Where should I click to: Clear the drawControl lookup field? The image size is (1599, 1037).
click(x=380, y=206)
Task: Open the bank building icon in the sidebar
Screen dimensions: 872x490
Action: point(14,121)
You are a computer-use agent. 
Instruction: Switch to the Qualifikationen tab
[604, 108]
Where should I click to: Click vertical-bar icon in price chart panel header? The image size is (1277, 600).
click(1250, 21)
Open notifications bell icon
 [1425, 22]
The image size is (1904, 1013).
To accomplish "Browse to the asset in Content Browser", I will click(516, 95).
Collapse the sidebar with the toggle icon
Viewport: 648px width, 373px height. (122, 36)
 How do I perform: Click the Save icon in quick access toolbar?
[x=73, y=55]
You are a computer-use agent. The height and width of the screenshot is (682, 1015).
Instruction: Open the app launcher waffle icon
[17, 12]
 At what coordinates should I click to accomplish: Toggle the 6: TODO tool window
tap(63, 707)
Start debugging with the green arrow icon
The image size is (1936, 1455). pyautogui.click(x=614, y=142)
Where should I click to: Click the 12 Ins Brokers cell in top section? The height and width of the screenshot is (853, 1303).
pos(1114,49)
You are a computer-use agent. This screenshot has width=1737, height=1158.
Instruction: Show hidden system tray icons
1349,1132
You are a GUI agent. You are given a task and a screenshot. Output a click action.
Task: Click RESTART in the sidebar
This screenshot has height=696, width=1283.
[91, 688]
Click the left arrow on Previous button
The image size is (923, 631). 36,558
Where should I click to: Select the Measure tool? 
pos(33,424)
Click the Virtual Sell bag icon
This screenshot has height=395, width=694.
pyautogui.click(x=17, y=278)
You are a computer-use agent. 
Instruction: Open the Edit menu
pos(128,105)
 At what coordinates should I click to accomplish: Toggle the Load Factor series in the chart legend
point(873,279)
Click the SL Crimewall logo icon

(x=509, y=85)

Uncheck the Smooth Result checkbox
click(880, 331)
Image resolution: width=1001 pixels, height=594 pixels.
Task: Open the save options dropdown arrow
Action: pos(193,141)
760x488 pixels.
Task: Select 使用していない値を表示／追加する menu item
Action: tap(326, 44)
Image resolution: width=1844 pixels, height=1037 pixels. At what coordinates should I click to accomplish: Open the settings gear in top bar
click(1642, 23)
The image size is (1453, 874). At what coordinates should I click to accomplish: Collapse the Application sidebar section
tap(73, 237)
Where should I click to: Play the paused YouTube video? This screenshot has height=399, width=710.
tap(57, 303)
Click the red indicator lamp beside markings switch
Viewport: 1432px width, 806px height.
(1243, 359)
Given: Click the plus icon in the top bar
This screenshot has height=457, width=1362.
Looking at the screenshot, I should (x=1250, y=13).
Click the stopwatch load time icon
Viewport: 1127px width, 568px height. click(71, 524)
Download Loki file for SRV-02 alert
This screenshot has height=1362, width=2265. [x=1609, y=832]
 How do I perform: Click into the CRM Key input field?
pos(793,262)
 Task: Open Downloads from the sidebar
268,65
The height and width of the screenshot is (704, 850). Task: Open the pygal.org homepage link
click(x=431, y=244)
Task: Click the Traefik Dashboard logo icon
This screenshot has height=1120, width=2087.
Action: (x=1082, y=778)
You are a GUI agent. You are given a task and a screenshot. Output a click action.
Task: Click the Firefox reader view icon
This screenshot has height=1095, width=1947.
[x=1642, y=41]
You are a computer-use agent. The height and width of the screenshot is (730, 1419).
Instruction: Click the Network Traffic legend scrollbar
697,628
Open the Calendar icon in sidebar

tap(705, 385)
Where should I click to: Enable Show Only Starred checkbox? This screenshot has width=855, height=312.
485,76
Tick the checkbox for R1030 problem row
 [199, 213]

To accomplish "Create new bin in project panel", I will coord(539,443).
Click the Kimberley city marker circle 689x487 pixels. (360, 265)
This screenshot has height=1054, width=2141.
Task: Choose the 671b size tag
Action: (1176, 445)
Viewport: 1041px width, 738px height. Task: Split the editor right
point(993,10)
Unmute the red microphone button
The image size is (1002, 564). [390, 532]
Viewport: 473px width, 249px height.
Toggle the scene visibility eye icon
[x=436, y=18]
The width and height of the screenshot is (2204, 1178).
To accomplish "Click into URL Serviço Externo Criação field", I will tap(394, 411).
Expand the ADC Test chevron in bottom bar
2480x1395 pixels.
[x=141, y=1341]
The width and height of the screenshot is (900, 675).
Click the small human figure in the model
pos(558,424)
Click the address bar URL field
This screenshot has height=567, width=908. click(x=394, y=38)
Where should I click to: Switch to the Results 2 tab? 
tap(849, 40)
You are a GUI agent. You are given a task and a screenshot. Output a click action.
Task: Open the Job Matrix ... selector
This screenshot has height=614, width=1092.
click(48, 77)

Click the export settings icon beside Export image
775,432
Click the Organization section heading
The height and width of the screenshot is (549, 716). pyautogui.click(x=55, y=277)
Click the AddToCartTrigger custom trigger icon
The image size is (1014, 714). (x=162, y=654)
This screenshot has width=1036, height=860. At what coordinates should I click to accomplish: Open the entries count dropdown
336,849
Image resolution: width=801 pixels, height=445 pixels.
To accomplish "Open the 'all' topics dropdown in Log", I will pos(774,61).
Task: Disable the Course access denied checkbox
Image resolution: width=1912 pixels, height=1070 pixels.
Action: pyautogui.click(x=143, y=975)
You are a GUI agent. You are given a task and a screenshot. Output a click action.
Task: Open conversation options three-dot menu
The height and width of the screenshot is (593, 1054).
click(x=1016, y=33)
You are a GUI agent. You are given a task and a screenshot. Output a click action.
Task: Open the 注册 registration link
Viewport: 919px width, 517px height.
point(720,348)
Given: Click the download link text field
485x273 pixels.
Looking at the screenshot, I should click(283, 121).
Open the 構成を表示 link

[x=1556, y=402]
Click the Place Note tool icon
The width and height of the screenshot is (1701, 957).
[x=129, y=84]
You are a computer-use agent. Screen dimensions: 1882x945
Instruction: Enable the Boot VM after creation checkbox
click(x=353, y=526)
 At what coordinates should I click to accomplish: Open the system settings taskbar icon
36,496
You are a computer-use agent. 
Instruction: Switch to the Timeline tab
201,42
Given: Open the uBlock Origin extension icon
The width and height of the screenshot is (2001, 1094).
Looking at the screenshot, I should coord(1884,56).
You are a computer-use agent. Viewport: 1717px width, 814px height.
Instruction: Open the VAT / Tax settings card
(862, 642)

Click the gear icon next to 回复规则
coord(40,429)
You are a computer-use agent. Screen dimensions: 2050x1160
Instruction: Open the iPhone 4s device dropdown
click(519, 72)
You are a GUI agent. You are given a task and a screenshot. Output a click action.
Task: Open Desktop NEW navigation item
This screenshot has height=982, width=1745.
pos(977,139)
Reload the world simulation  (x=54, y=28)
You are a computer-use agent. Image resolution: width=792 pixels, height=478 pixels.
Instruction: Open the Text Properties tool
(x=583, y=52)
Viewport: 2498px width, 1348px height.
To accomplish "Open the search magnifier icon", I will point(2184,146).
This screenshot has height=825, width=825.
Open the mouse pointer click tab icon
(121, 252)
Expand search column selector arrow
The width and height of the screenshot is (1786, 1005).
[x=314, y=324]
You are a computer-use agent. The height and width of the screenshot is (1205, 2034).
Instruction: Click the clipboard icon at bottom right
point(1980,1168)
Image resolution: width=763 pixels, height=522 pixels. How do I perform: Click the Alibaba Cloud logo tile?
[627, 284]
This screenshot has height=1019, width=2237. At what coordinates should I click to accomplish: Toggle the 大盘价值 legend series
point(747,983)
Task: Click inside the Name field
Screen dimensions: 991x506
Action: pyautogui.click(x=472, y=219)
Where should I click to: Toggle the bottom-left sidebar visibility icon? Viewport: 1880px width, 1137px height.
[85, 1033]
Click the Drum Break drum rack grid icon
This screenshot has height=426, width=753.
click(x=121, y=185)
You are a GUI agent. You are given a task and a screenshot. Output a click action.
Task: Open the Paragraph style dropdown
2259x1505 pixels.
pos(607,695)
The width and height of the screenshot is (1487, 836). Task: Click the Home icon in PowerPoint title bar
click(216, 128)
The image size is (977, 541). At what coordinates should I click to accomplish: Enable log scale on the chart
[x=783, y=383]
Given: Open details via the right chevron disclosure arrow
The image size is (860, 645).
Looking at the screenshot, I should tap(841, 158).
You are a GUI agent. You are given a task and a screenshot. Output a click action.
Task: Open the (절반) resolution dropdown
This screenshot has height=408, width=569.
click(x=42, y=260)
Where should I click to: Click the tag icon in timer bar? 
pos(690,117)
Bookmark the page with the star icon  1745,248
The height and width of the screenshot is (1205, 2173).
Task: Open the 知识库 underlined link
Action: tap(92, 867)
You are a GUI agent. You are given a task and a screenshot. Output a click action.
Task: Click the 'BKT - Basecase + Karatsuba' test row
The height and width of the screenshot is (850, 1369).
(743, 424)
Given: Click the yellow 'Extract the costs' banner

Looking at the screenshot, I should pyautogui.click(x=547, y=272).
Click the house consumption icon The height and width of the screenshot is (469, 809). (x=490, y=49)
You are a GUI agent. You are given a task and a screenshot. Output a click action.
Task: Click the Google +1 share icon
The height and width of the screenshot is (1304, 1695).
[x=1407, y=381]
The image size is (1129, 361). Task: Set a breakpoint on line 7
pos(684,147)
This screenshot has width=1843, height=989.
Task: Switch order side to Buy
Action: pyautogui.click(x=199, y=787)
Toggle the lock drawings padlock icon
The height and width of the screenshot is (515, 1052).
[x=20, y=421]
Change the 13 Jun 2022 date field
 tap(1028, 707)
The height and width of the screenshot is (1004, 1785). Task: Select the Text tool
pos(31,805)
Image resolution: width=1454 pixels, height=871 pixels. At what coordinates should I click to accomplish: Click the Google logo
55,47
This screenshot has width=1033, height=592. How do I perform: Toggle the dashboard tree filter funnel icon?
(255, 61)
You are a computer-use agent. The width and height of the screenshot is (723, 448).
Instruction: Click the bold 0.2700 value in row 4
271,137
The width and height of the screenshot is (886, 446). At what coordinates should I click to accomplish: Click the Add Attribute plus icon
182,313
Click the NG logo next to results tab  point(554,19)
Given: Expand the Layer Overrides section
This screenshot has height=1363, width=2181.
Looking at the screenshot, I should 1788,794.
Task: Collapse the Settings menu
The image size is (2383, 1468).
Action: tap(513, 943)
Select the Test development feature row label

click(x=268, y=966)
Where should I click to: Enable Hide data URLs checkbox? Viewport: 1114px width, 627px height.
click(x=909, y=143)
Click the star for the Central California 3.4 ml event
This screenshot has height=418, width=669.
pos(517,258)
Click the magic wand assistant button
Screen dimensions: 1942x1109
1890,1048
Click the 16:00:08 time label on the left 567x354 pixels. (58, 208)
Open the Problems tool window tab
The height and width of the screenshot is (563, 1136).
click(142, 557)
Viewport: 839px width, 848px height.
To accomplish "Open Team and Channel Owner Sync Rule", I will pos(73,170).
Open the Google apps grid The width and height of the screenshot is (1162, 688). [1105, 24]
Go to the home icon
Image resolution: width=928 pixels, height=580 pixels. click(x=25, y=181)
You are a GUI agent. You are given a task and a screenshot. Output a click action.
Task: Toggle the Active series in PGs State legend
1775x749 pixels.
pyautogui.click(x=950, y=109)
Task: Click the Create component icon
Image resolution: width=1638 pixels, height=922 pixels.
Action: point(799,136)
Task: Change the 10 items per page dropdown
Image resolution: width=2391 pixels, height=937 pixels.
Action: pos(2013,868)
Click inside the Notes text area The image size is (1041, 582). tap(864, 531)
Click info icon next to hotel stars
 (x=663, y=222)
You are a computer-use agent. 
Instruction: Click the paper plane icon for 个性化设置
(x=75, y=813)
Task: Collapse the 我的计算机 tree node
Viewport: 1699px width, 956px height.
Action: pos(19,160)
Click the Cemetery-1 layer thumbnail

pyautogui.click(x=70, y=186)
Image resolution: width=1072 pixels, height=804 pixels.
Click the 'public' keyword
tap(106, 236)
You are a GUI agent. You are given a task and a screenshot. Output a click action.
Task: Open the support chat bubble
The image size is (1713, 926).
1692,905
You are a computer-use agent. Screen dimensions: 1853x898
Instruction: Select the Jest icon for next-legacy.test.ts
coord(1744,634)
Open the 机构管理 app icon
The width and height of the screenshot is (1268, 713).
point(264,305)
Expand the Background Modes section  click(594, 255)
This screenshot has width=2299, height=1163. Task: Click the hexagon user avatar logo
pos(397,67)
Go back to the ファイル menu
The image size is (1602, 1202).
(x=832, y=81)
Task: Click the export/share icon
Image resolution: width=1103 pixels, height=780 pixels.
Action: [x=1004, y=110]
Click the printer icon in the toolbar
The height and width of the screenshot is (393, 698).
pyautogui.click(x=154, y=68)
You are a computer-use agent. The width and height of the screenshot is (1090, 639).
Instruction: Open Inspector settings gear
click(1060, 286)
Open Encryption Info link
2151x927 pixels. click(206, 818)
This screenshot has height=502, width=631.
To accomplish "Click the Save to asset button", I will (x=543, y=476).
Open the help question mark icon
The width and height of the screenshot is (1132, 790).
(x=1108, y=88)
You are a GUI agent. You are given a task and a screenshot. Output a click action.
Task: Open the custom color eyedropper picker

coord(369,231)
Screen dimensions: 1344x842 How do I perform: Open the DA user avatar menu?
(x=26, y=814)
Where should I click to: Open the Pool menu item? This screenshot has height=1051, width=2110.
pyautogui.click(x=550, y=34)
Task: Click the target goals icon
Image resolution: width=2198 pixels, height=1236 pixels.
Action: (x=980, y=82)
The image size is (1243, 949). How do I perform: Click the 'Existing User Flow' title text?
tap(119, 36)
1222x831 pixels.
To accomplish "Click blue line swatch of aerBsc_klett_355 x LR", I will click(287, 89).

+++++

**TASK DIRECTIONS:**
Only this range is to be output: the line that contains "Expand the Background" through the last line of the records above, both inclusive.

**REPLY:**
Expand the Background Modes section  click(594, 255)
This screenshot has width=2299, height=1163. Task: Click the hexagon user avatar logo
pos(397,67)
Go back to the ファイル menu
The image size is (1602, 1202).
(x=832, y=81)
Task: Click the export/share icon
Image resolution: width=1103 pixels, height=780 pixels.
Action: [x=1004, y=110]
Click the printer icon in the toolbar
The height and width of the screenshot is (393, 698).
pyautogui.click(x=154, y=68)
You are a computer-use agent. The width and height of the screenshot is (1090, 639).
Instruction: Open Inspector settings gear
click(1060, 286)
Open Encryption Info link
2151x927 pixels. click(206, 818)
This screenshot has height=502, width=631.
To accomplish "Click the Save to asset button", I will (x=543, y=476).
Open the help question mark icon
The width and height of the screenshot is (1132, 790).
(x=1108, y=88)
You are a GUI agent. You are given a task and a screenshot. Output a click action.
Task: Open the custom color eyedropper picker

coord(369,231)
Screen dimensions: 1344x842 How do I perform: Open the DA user avatar menu?
(x=26, y=814)
Where should I click to: Open the Pool menu item? This screenshot has height=1051, width=2110.
pyautogui.click(x=550, y=34)
Task: Click the target goals icon
Image resolution: width=2198 pixels, height=1236 pixels.
Action: (x=980, y=82)
The image size is (1243, 949). How do I perform: Click the 'Existing User Flow' title text?
tap(119, 36)
1222x831 pixels.
To accomplish "Click blue line swatch of aerBsc_klett_355 x LR", I will click(287, 89).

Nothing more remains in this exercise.